Bootstrap 5: What’s New About It and Release Date

Written By Dinesh July 20, 2020
BOOTSTRAP

Bootstrap 5’s official Github project tracking board has more than 765 tasks being shipped with more than 83 pull requests and 311 issues. If we base the release date from the previous development timeframe (Bootstrap 4 to Bootstrap 4.1) the development team took about 3 months to complete Bootstrap 4.1 to Bootstrap 4.2 took about 8 months. We might expect Bootstrap 5 in the first half of 2020. Bootstrap hasn’t confirmed the official release date yet.

In hindsight, there is a list of changes that we expect on version 5 such as the removal of jQuery which is a major lift for this version and the drop of Internet Explorer 10 and 11 support.

The following are some of the expected changes in Bootstrap 5:

  • jQuery was removed
  • Switch to Vanilla JavaScript
  • Responsive Font Sizes

jQuery was removed

jQuery is a library that offers a general-purpose abstraction layer for classic web scripting that is efficient in almost any web development requirements. Its extensible nature allows you to access elements in a document without writing a lot of JavaScript, modify the appearance of your content in a web page which developers take advantage of to bridge the gap across all browsers, change the content of a document, respond to a user’s interaction, retrieve information from a server without refreshing a page through AJAX, add animation to your web page, simplify common JavaScript tasks and the list goes on.

While Bootstrap has been using jQuery for more than 8 years, jQuery has become quite a large and bloated framework that requires websites using it to download and add trivial load time for a library that may not be used by any other plugin except Bootstrap itself.

As JavaScript frameworks like Angular, Vue and React dominate the web development community nowadays, jQuery has been losing its popularity as most of these modern frameworks work through the virtual DOM and not on the DOM directly that leads to much faster performance. Although it might sound absurd, it turns out it is much more proficient and anyone using these frameworks will have better control and maintenance over their code than those who use jQuery.

Moving forward, any jQuery querying features will have to be done with pure or vanilla JavaScript code in Bootstrap 5 which will help with the file size or weight of the framework.

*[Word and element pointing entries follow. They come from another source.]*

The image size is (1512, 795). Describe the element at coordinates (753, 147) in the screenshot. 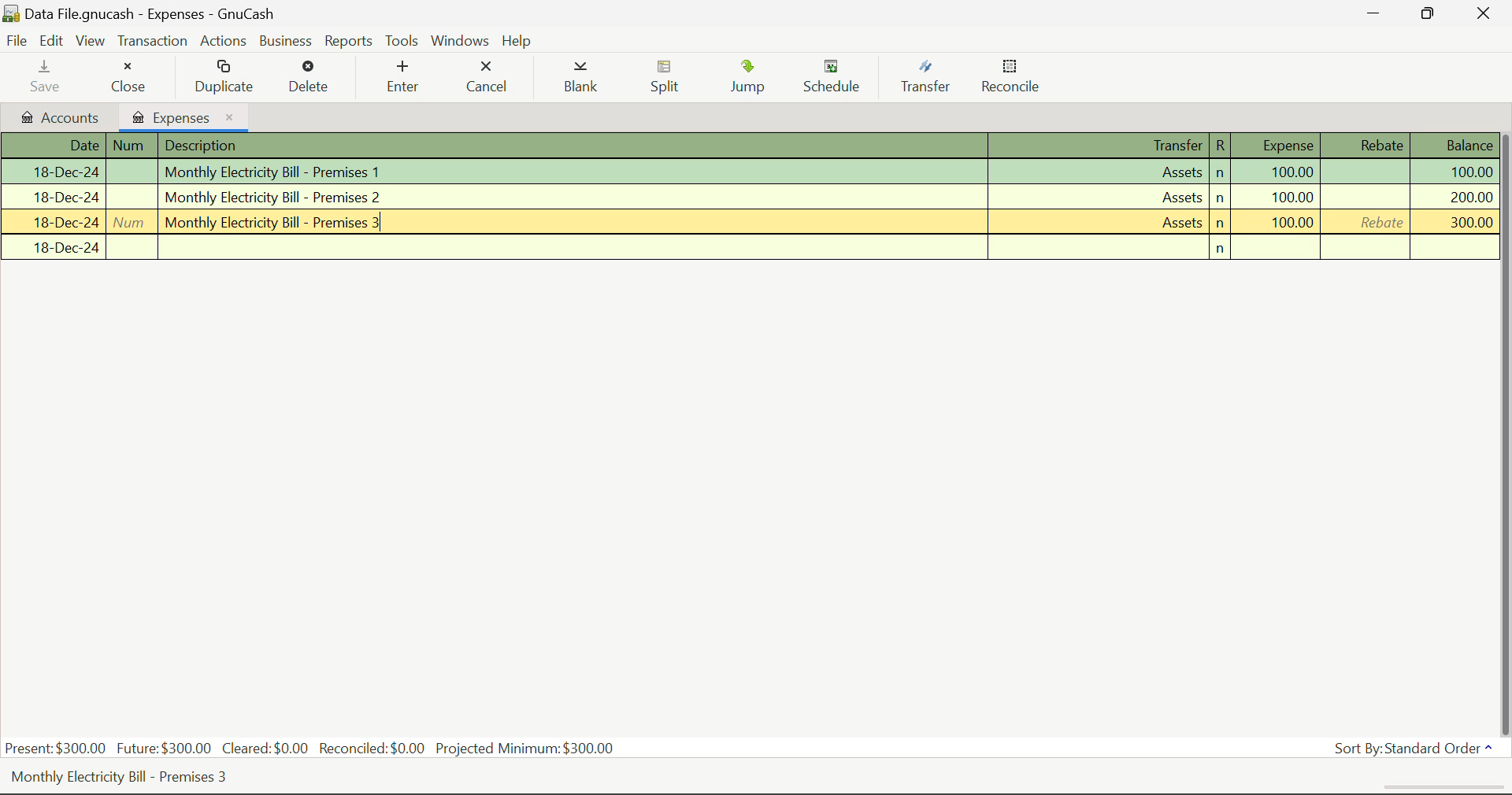

I see `Transactions Column Headings` at that location.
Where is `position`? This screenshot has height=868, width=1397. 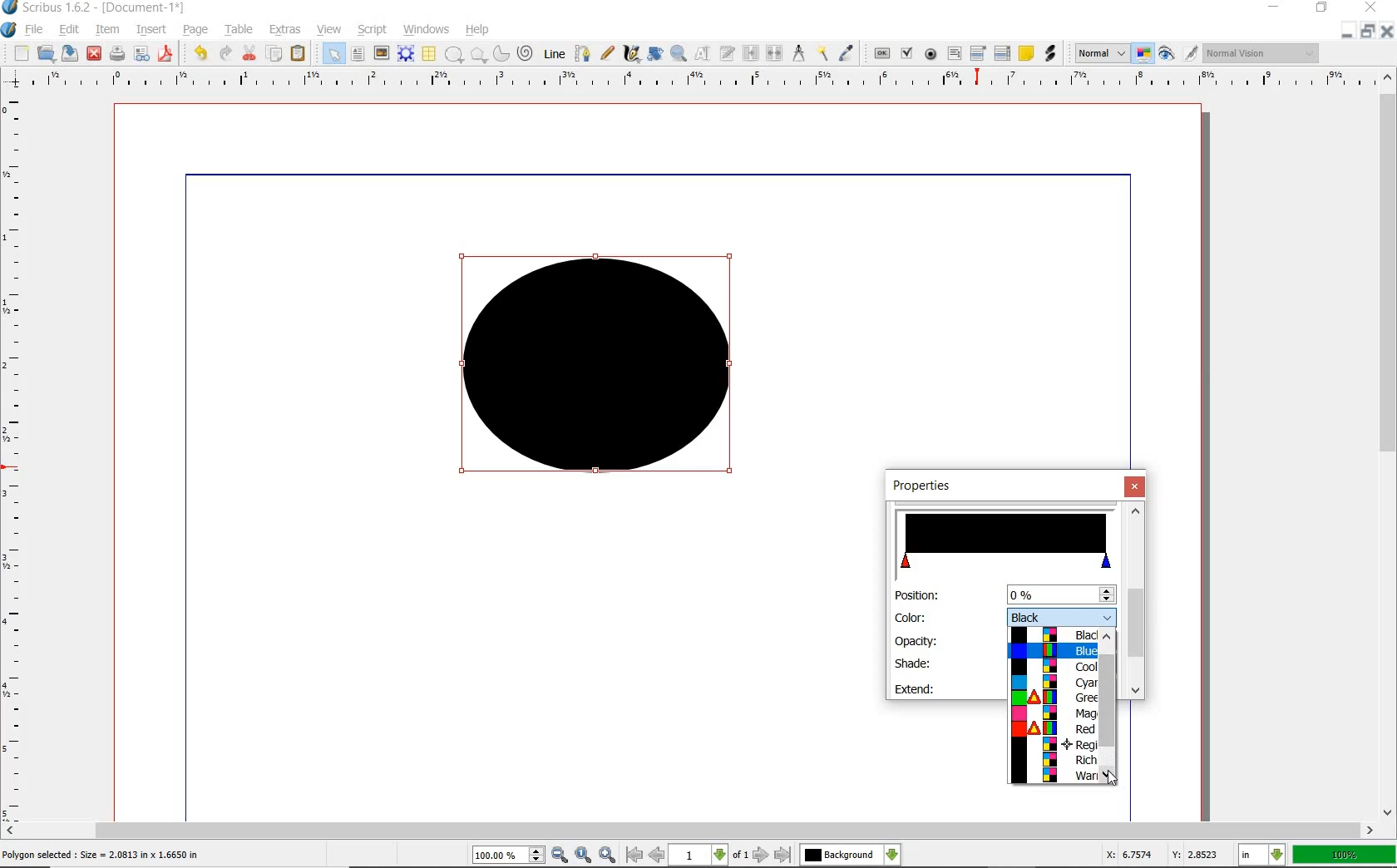 position is located at coordinates (1059, 595).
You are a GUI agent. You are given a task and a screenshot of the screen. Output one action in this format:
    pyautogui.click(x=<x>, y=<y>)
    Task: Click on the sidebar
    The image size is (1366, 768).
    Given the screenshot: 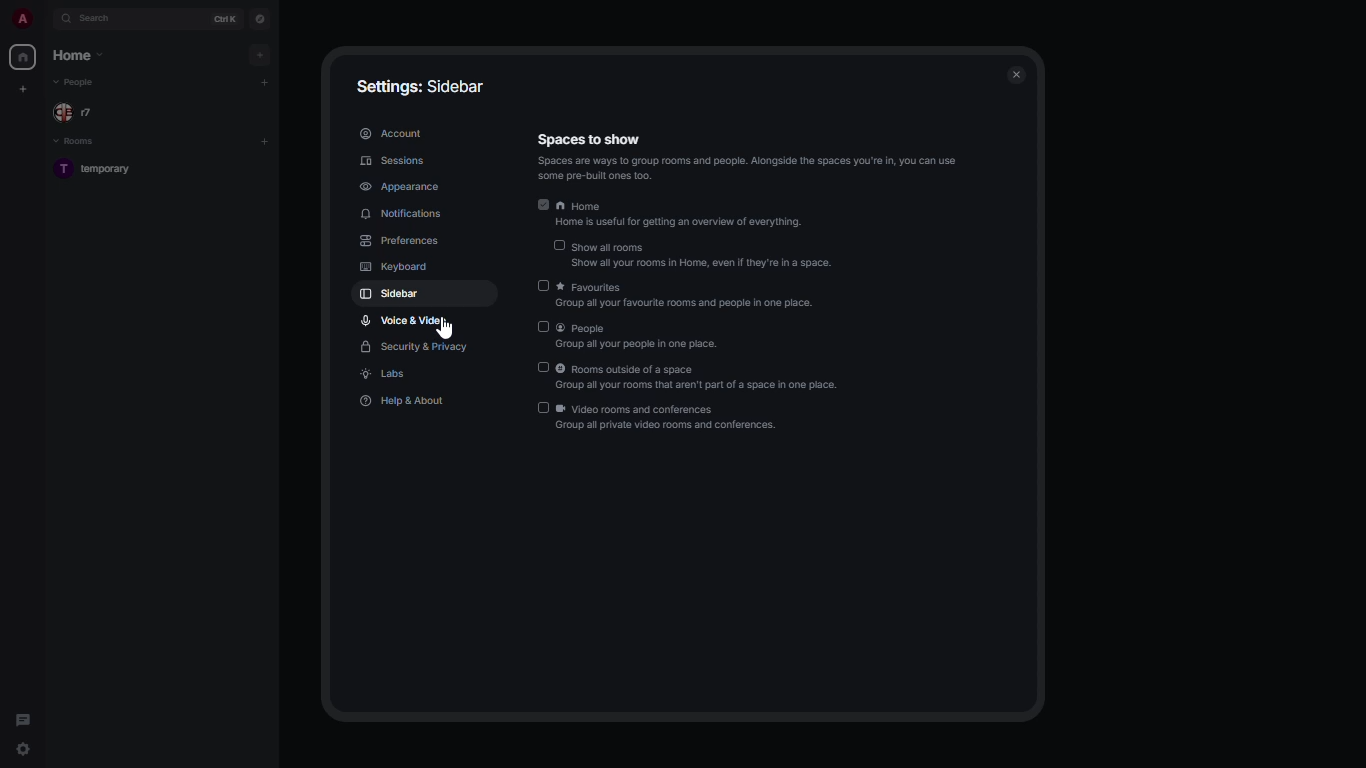 What is the action you would take?
    pyautogui.click(x=392, y=293)
    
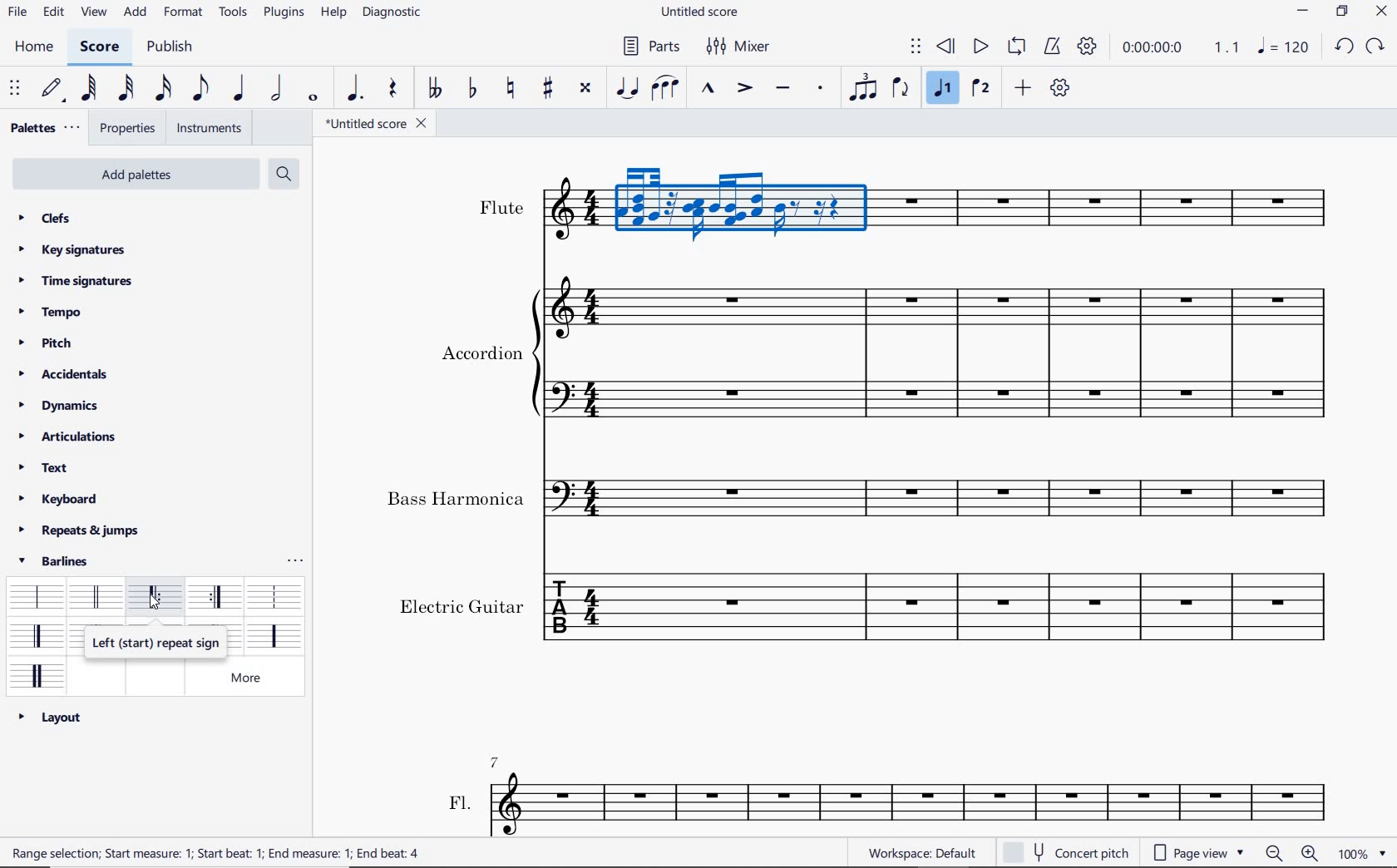 The height and width of the screenshot is (868, 1397). What do you see at coordinates (1023, 87) in the screenshot?
I see `add` at bounding box center [1023, 87].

Switch to Vanilla JavaScript

JavaScript is the programming language of the web. Most modern websites are powered by JavaScript and all modern web browsers on desktops, consoles, tablets, games and mobile phones include JavaScript interpreters, which makes JavaScript the most universal programming language in the world.

The removal of jQuery support in Bootstrap 5 gives way to writing efficient vanilla JavaScript code without worrying about the size or adding up any other non-essential functions. While jQuery has been around for a long time, it is completely impossible to use jQuery alone because for the most part, what jQuery does is add a $ object to the global scope, with a lot of functions in it. Even more slick libraries like prototype are not an alternative to JavaScript, but exist only as extra tools to solve common problems.

If you know how JavaScript works from the root, this major change won’t affect you much but for some developers who only know how to use jQuery, this might be a good chance to learn the language.

Responsive Font Sizes

Designing a website that looks good across multiple platforms or viewports has been quite challenging for some developers. Media queries have been a great tool to solve typography common problems that allow developers to control the appearance of typographies on web pages by specifying specific font sizes for the typography elements on a specific viewport.

Bootstrap 5 will enable responsive font sizes by default which will automatically resize the typography element according to the size of the user’s viewport through RFS engine or Responsive Font Sizes.

According to RFS repository, RFS is a unit resizing engine which was originally developed to resize font sizes. RFS offers the ability to resize basically every value for any CSS property with units, like margin, padding, border-radius or box-shadow.

It is a preprocessor or postprocessor-powered-mechanism that automatically calculates the appropriate font-size values based on the user’s screen size or viewport. It works on known preprocessors or postprocessor tools such as Sass, Less, Stylus or PostCSS.